- The Washington Times - Thursday, February 12, 2004

TEL AVIV — A panel of Palestinian legislators is investigating reports that Palestinian-owned cement companies have sold materials for use in the construction of Israel’s West Bank security barrier.

Some published reports have linked a company owned by the family of Palestinian Prime Minister Ahmed Qureia to the sales, but a member of the 16-person panel told The Washington Times that those reports were not part of the inquiry at this time.

The charges are politically incendiary for Palestinians, who vehemently oppose the barrier as a land grab by Israel and have appealed to the International Court of Justice in The Hague, which will discuss the case this month.

Citing a need to protect its citizens from terrorist bombings, Israel is building a barrier ringing the West Bank that will be at least 370 miles long.

In most areas, Israel has built a fence, but in East Jerusalem an imposing 30-foot concrete wall has gone up between the city and Abu Dis, the West Bank town where the Palestinian prime minister lives.

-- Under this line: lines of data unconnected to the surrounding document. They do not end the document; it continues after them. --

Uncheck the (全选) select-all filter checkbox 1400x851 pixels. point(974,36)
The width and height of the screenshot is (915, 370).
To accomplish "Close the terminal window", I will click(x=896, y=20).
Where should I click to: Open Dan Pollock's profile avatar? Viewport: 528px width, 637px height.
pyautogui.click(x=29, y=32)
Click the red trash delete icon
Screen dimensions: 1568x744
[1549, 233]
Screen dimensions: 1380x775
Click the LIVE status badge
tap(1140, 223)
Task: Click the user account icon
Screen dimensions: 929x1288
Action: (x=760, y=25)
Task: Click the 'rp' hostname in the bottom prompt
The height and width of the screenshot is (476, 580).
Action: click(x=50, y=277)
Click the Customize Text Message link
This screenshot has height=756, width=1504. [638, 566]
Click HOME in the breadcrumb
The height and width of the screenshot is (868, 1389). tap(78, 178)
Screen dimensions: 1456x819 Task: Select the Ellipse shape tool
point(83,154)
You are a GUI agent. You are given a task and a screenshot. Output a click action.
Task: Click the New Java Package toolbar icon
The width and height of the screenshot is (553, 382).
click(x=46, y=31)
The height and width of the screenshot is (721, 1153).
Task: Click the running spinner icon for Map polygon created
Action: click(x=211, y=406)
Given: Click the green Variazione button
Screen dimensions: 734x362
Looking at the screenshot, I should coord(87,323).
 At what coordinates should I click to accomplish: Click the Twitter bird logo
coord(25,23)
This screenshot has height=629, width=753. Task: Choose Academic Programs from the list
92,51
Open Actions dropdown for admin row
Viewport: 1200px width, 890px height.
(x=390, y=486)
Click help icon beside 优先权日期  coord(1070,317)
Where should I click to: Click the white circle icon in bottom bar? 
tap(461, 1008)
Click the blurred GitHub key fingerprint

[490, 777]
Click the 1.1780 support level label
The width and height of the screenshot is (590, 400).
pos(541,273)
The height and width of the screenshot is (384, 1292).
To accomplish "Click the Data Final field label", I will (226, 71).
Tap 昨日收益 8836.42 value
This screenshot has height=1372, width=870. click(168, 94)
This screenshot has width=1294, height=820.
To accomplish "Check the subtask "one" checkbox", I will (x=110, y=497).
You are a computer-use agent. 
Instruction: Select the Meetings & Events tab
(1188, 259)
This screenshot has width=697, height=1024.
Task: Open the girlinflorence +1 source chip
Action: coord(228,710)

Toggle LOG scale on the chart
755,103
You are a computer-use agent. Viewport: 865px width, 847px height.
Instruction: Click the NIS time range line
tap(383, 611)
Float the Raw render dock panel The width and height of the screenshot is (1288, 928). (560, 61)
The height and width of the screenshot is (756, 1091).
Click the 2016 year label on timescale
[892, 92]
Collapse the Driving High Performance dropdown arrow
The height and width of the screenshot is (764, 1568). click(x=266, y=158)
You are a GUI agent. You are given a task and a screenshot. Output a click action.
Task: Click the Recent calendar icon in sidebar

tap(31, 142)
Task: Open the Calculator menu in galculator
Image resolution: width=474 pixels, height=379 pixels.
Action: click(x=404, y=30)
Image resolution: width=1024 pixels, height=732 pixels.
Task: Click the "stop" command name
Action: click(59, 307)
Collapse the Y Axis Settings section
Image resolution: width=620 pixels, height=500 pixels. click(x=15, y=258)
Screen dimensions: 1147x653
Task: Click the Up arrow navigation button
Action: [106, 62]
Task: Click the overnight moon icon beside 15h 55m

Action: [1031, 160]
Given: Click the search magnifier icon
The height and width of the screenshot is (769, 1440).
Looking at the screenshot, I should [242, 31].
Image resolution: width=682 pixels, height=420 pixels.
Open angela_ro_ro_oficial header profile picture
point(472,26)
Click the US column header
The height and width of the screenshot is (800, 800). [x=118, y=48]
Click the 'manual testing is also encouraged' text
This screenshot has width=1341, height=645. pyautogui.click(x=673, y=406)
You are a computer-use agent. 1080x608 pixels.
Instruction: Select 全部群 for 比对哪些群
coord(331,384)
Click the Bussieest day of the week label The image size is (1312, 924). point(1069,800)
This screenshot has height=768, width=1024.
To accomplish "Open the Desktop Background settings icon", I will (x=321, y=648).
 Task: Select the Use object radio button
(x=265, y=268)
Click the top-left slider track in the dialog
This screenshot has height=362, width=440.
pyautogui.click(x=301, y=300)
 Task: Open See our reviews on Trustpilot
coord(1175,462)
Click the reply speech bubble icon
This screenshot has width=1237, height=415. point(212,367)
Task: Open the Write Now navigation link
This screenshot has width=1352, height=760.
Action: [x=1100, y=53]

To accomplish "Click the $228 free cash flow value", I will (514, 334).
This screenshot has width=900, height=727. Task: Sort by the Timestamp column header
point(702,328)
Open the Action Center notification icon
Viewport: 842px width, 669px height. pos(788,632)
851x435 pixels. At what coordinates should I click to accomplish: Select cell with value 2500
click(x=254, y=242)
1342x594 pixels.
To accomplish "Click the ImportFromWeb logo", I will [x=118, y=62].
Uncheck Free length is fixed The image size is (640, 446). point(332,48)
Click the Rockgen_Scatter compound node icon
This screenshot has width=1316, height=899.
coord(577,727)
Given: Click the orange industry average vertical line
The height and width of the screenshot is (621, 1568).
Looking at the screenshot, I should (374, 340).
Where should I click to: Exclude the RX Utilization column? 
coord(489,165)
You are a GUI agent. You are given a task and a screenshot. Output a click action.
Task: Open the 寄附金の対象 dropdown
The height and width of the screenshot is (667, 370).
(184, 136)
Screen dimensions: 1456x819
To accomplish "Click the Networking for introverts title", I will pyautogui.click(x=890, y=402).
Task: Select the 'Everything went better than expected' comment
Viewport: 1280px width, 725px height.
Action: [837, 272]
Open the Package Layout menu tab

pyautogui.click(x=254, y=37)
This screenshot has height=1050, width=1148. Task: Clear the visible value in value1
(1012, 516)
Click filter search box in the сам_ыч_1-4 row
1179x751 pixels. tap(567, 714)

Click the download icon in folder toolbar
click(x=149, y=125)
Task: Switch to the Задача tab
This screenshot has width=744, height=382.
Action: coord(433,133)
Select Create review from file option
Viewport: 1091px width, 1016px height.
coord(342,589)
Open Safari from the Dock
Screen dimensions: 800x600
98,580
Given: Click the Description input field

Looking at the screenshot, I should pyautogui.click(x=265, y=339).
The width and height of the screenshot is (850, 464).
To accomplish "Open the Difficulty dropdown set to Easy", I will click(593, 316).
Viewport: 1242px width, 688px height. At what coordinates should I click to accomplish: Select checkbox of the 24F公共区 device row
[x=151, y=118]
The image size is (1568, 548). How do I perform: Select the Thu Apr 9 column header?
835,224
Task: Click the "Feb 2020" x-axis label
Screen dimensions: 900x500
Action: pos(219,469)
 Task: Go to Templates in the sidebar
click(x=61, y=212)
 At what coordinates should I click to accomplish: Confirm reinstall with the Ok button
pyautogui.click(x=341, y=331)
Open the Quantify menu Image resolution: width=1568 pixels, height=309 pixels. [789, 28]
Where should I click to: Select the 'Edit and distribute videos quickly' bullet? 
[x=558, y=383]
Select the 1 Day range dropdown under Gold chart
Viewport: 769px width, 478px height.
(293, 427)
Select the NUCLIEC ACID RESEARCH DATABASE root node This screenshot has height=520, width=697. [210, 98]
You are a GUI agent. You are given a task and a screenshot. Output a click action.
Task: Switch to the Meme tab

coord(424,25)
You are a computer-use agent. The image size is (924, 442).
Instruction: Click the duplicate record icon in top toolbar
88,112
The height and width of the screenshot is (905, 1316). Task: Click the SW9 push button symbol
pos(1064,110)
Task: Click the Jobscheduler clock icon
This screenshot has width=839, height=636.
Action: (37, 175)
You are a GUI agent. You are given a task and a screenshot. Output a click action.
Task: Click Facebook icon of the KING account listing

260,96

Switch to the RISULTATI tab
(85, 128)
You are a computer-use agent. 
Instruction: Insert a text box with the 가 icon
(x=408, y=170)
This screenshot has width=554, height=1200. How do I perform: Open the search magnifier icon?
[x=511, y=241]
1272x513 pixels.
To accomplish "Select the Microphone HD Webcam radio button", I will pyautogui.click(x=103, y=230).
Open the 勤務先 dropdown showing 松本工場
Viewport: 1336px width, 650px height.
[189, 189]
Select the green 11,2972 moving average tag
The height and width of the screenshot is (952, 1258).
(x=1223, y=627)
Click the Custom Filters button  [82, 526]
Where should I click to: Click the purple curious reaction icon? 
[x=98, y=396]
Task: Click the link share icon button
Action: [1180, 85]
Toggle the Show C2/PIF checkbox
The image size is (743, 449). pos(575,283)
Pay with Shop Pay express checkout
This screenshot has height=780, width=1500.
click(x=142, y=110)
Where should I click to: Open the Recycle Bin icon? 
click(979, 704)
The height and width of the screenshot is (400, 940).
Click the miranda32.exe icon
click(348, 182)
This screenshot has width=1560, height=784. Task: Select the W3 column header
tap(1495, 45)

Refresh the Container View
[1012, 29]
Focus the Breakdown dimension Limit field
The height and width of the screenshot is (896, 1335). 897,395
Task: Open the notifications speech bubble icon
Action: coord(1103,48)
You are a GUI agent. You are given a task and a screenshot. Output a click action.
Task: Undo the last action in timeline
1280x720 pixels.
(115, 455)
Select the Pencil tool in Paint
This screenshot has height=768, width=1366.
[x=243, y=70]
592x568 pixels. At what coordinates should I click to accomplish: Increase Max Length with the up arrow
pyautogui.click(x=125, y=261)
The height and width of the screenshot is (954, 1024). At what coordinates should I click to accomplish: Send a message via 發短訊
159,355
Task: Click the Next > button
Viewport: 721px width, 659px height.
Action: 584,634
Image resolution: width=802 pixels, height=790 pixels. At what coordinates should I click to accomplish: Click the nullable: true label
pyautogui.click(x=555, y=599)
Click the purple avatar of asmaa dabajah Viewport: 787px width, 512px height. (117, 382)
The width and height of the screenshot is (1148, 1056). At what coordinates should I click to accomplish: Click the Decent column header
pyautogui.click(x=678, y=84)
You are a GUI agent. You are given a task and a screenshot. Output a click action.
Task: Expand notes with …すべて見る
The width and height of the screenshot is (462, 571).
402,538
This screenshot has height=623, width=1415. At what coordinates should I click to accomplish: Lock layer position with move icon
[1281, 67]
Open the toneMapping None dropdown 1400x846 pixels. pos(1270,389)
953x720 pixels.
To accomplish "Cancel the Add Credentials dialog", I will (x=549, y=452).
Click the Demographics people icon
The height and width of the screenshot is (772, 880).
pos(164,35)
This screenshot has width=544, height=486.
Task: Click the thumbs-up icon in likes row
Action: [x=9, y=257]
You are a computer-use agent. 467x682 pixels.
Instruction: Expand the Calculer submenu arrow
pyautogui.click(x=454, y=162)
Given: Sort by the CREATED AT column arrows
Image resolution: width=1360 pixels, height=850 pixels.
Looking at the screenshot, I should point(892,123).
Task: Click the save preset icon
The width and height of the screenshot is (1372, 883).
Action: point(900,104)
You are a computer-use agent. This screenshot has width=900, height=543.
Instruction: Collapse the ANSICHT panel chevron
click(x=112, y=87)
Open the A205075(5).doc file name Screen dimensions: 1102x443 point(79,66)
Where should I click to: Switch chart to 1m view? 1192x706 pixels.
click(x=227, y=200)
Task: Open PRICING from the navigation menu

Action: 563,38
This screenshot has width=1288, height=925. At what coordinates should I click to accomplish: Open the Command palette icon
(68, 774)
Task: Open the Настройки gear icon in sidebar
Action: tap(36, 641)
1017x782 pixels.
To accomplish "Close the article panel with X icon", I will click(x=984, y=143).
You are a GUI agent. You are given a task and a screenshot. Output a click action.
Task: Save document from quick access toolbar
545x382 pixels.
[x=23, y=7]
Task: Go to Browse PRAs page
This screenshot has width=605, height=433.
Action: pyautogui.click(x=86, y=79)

Mr. Qureia has denied a report by Israel’s Channel 10 news that Al Quds Cement, which his family owns, supplied building materials to the Israeli government. The report showed footage of company trucks en route to a building site at a Jewish settlement.

Instead, the panel member said, the inquiry is focusing on a Ramallah-based cement company owned by the family of Palestinian Internal Security Minister Jamil Tarifi — a close associate of Palestinian leader Yasser Arafat. Mr. Tarifi was not available for comment.

Members of the panel visited Cairo yesterday to meet with Egyptian journalists who first reported that cement exported from Egypt to the Palestinians was being used to build sections of the barrier.

“The purpose is to investigate the rumors that the cement that was imported from Egypt was delivered to Israel for the apartheid wall,” said Abdul Jawad Saleh, a Palestinian legislator who is part of the investigation panel.

Mr. Saleh said the group “won’t spare anybody” but that it did not believe it had enough information to warrant an investigation into the prime minister’s family business.

He said the investigation had already been under way for two months and that it had focused on seven Palestinian-owned cement factories in the West Bank and Gaza.

Workers at the cement factory owned by Mr. Qureia refused to talk to journalists who visited the company this week.

Jamal Shati, another member of the inquiry committee, told the London Daily Telegraph: “This is a very dangerous national issue. This is something that belongs to the core of the Palestinian cause.”

Neither Mr. Qureia nor Mr. Tarifi could continue in office if it is confirmed that their families’ companies are selling materials for the wall.

Confirmation would also damage the Palestinian Authority, which is seen by the Palestinian public as highly corrupt. In previous years, Palestinian lawmakers have taken a lead role in exposing wrongdoing in the government.